Skidmore is where Lisa Montgomery has confessed to strangling pregnant Bibbi Jo Stinnett. And then cutting her open and "stealing" her baby. That's not a crime consistent with an ethos of family values. Nor one typically associated with small town America.
But Skidmore has an appalling record of criminal notoriety:
"First came the notorious "Skidmore bully," Ken Rex McElroy, whose death made national headlines. He had so terrorized the town that when somebody gunned him down in broad daylight in 1981, nobody would admit to seeing a thing.
"Then on Oct. 16, 2000, Wendy Gillenwater was stomped to death by her boyfriend. Locals take comfort in knowing the killer is serving life in prison.
"The next year, a 20-year-old resident vanished. Many think he was murdered."

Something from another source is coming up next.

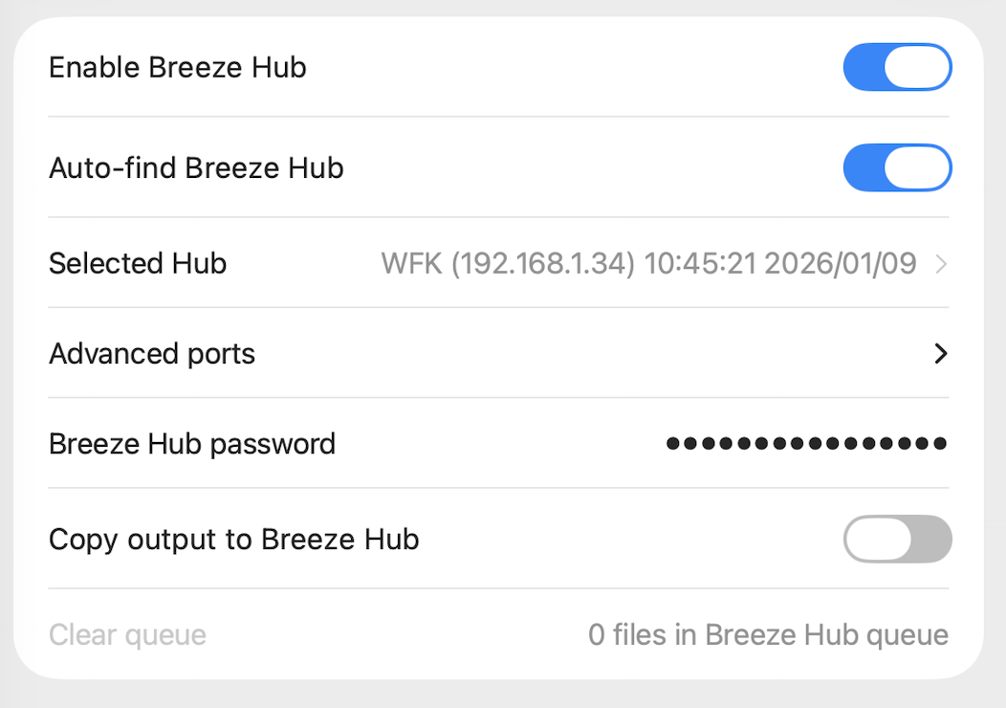Click the Selected Hub row label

Some may remember a movie that came out a few years ago called Boys Don't Cry, about the murder of a young transsexual, Brandon Teena, in Humboldt, Nebraska. Actress Hilary Swank won an Oscar for her powerful portrayal of the title character. The movie was not flattering in its depiction of life in the heartland. Locals who saw the film said they didn't recognize the town they called home.
Every story (or myth), as they say, has two sides. The media myth of the heartland reveals only one side, or facet, of a complex, multi-faceted culture. Boys Don't Cry (a great movie) portrays another. Where's the truth?
Somewhere in the middle. Or more precisely, somewhere on each of the many faces the heartland reveals to the patient, and open-minded, observer. That's why the red states aren't truly red. They're varying shades of purple.